- [GIVEN EXERCISE]:
Could you copy out, word for word and without the pictures, everything in the records from the line containing "This screenshot has height=855, width=1397." down to the line containing "Action: (x=487, y=449)", with both of those lines included?

- [SOURCE RECORDS]:
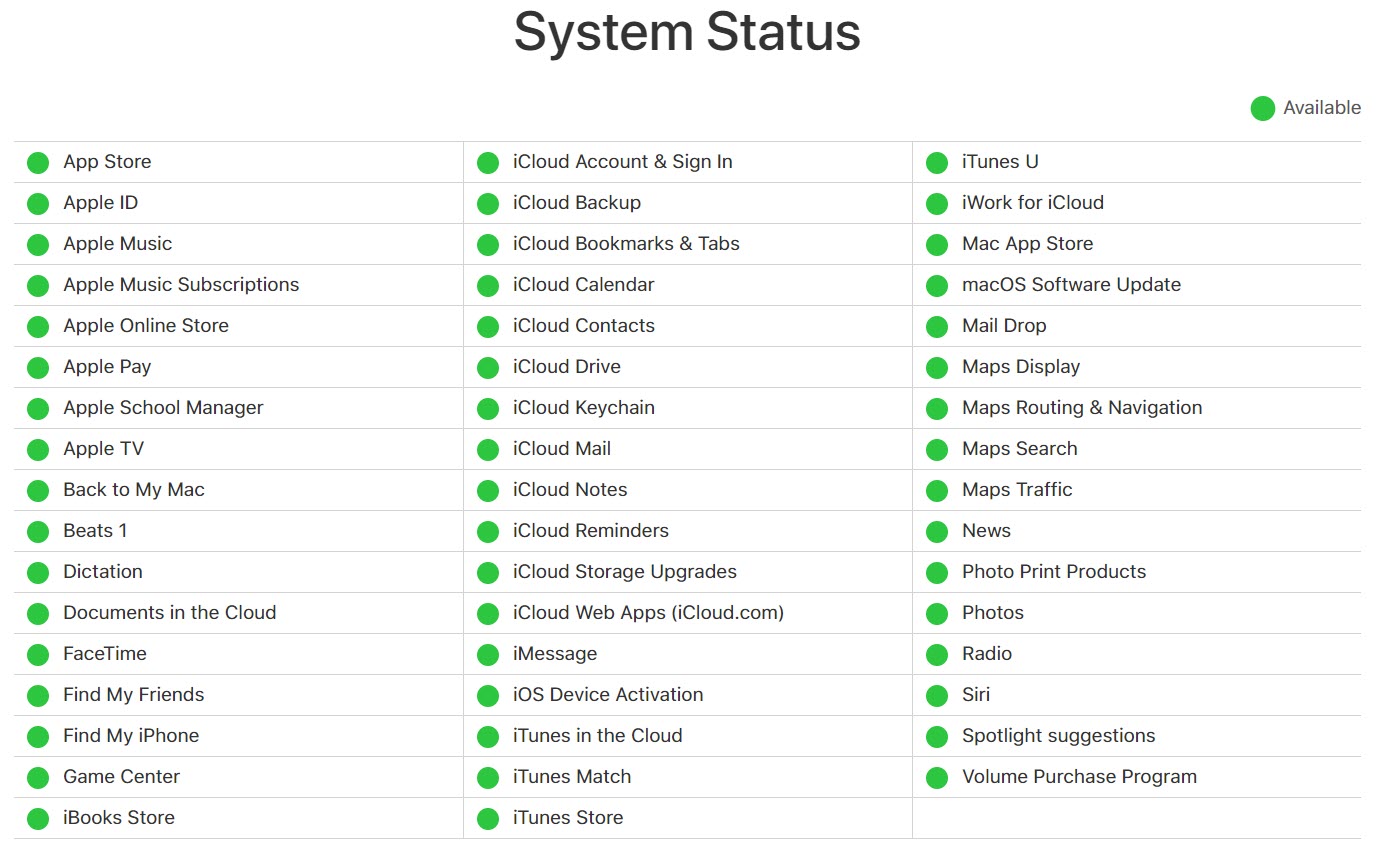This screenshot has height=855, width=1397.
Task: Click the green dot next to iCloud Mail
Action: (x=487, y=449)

* * *

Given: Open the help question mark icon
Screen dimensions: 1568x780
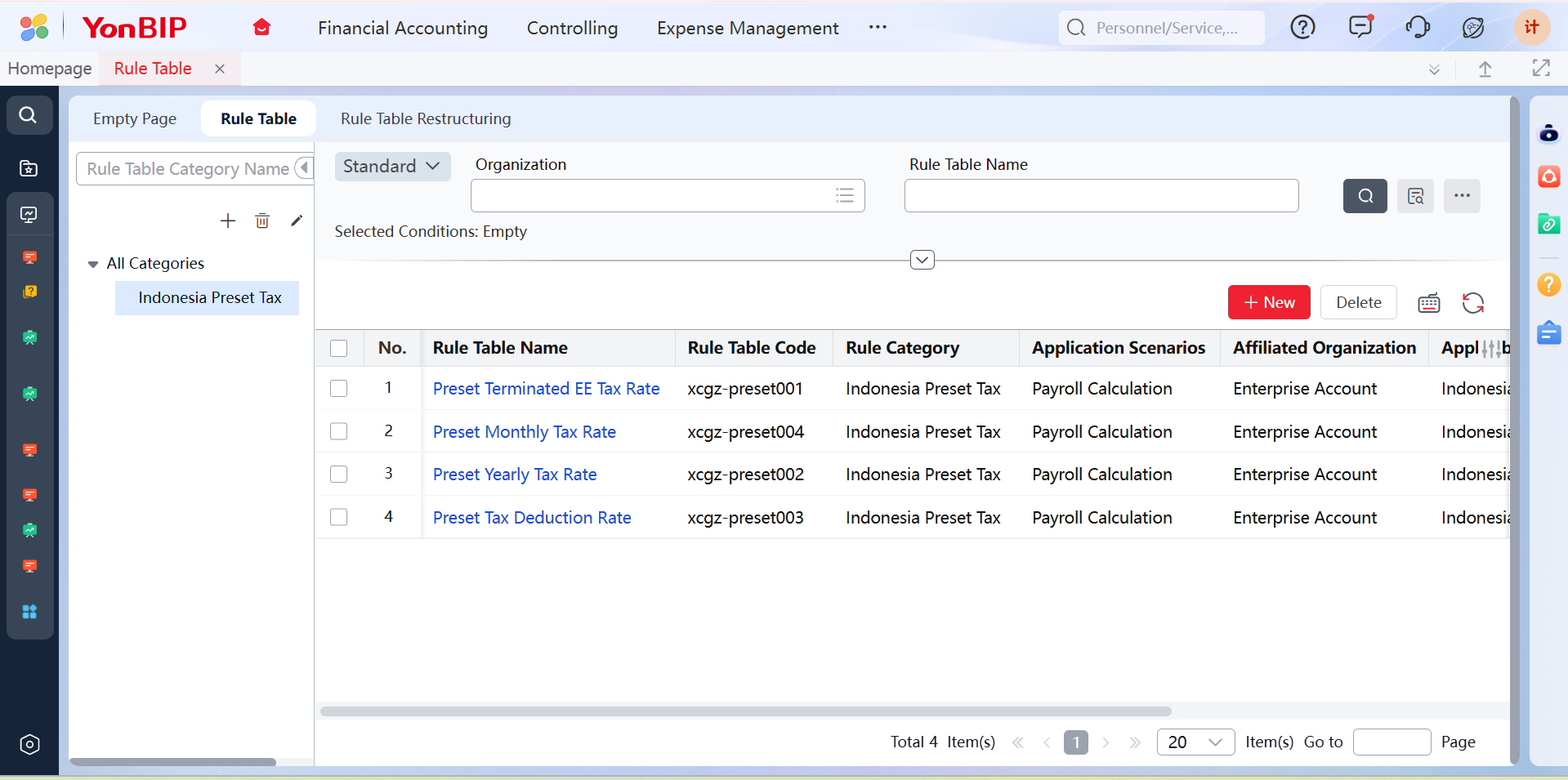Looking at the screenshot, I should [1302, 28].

==

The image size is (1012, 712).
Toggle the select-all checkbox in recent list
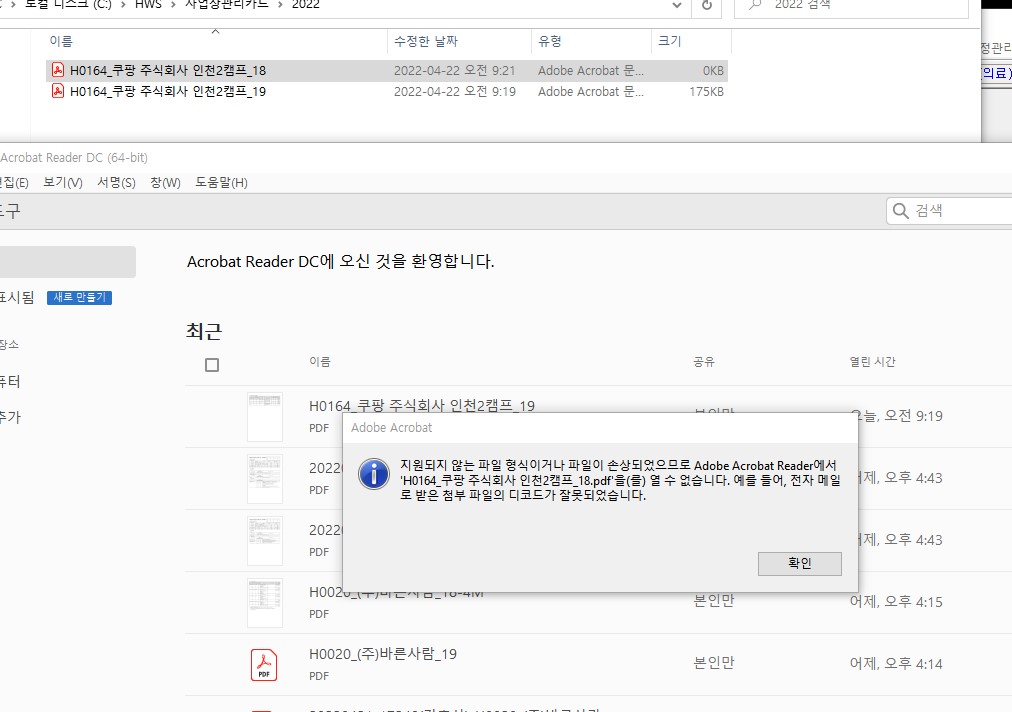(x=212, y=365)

- [ANSWER BELOW]:
This screenshot has height=855, width=1397.
Task: Click the green dot next to iCloud Mail
Action: (x=487, y=449)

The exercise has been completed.